Photo courtesy Federal Ammunition

Anyone who has run a suppressor for an extended range session knows the awkward moment at the end. Shooting is done, the can is screwed onto the muzzle and it’s also roughly the temperature of a stovetop. You can wait the 15 minutes for it to cool to something handleable, or you can improvise with a glove or a shirttail and hope you do not lose skin in the process. Federal Ammunition thinks there is a better answer, and it’s now shipping it.

The new Federal Suppressor Case announced this month is a storage case at its core, but with a feature set built specifically around the heat problem. The lining is heat-resistant, and the case incorporates what Federal calls side-pinch pockets. The idea is that you slip your hands into the pockets, grip the hot suppressor through the protective material and unthread it from the host without ever touching bare metal. The case effectively doubles as an oven mitt.

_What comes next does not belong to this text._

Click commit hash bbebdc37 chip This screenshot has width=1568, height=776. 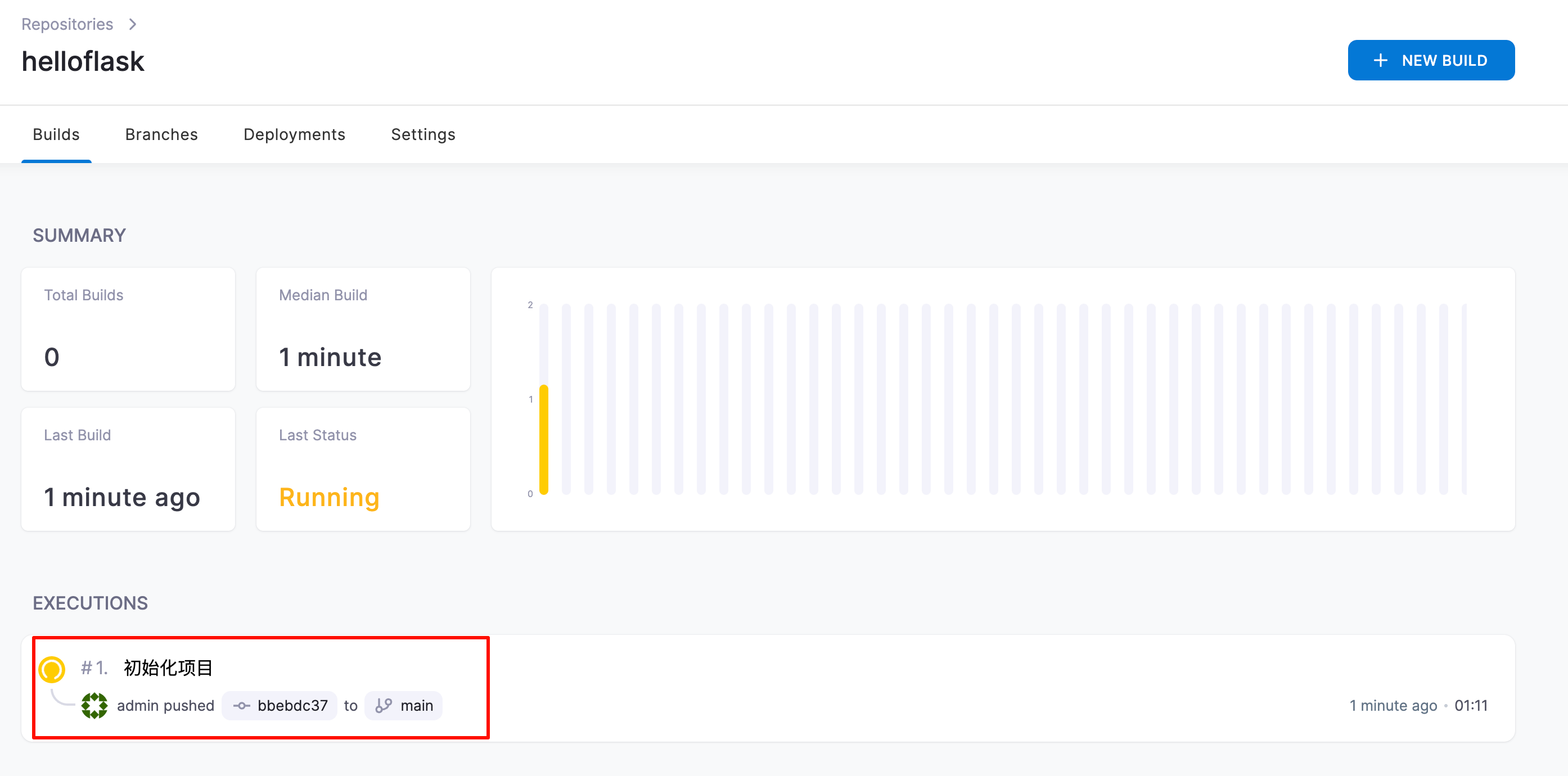pos(292,705)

Federal Suppressor Case in Coyote Tan photographed on a dark surface beside a camouflage bolt-action rifle, a detached black suppressor, a rifle magazine and two cartridges.
Federal’s new Suppressor Case sits alongside a bolt-action rifle, a detached suppressor and a loaded magazine. The side-pinch pocket visible on the front panel is the key to the design, letting a shooter grip and unthread a hot can through the heat-resistant material rather than waiting for it to cool. The case accommodates suppressors up to 10 inches long.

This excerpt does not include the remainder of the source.